**TESTO DA LEGGERE**:
※ ※ ※

Crisi del governo Draghi, tra riforme urgenti e vuoto politico
(Angelo Perrone) Il ghiaccio della Marmolada si scioglie, e chissà quanti altri ghiacciai potrebbero cedere. Il fuoco ammorba l’aria di Roma e non intimorisce i cinghiali, liberi di vagare in mezzo ai rifiuti. L’inflazione è a ruota libera, basta fare un giro nei supermercati.
Avevamo 36 anni di meno quando l’aumento dei prezzi era all’8%, molti non c’erano nemmeno e non possono ricordarselo, gli altri fanno finta di non averne sentito parlare.
L’afa africana non dà tregua, né induce a più miti consigli, dobbiamo graduare l’aria condizionata per avere un po’ di sollievo senza far soffrire pure la tasca, in autunno però saranno dolori seri, dovremo vedercela con il ritorno del freddo. La riduzione del gas russo inciderà sulla borsa, avrà conseguenze meno tollerabili sull’economia, domestica e nazionale.
La recrudescenza del virus imporrebbe subito la quarta dose di vaccino, e molta prudenza. Distanze e mascherine ancora una volta, se non vogliamo ammalarci e rischiare la terapia intensiva. Ma dopo anni di sacrifici, non se ne ha gran voglia.

※ ※ ※

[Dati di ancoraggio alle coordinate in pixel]
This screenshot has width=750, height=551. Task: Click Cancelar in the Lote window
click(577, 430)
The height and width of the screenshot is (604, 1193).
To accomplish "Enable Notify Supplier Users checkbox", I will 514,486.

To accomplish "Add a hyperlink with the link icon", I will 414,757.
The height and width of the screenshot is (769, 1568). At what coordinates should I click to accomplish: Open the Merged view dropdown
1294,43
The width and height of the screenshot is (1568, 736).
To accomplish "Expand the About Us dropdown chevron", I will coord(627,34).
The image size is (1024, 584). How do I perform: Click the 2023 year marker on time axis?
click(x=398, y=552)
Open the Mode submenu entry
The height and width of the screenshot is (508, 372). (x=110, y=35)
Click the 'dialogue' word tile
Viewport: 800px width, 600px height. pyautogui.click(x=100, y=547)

※ ※ ※

**COMPITI ED ESERCIZI**:
1. Elenca le tre misure contro il virus che il testo sulla crisi del governo Draghi nomina in modo esplicito.
2. Prosegui il testo sulla crisi del governo Draghi a partire dall'ultima frase riportata.

**RISULTATI DEI COMPITI**:
1.
- La quarta dose di vaccino
- Le distanze
- Le mascherine

2.
La guerra in Ucraina è diventata una costante della cronaca, fa parte del quotidiano, è una sorta di abitudine confinata alle pagine interne dei giornali, sopraffatta dalle novità e dall’abitudine. Riemerge non per la recrudescenza degli episodi di violenza, ma per brevi notizie o piccoli aggiornamenti, che, se non fosse oltraggioso, definiremmo “di colore”.
Il lungo elenco non è frutto della lente deformante di inguaribili pessimisti. I soliti scontenti a cui non va mai bene nulla. È il quadro delle emergenze attuali, che si sommano o alternano. Sollevano problemi economici, sociali, militari. Suscitano preoccupazione e paura.
La tempistica dei provvedimenti necessari per tenere il passo del Piano nazionale di ripresa e resilienza è, ancor più, confinata nel limbo delle cose da fare, ma a tempo debito, senza affannarsi. Non parliamo della legge di bilancio in scadenza a fine d’anno, senza la quale l’esercizio economico statale sarebbe provvisorio.
In questo contesto, infuocato non solo per il caldo, il dibattito politico si è acceso ancora di più sull’onda del dinamismo grillino stile Giuseppe Conte, quasi un ossimoro. In fretta, alla faccia del rinnovamento della politica, sono riemersi concetti e schemi che sembravano tramontati, tanto erano obsoleti, perché fallimentari.
Ecco la “non sfiducia”, per segnare smarcamenti di posizione, azzardati nella sostanza e incoerenti, ma non importa quando manca il coraggio dei gesti; la “verifica”, per fare il punto delle situazioni traballanti. Infine il famigerato “rimpasto”, alla fine non sarà mica una questione di posti e basta?
Le solite poltrone in più o meno, ora che Di Maio con la scissione se n’è portate via un gruppetto aprendo falle nella rappresentanza 5 Stelle? C’è la voglia di maggiore potere per darsi più lustro da contrabbandare come risultati dell’azione politica?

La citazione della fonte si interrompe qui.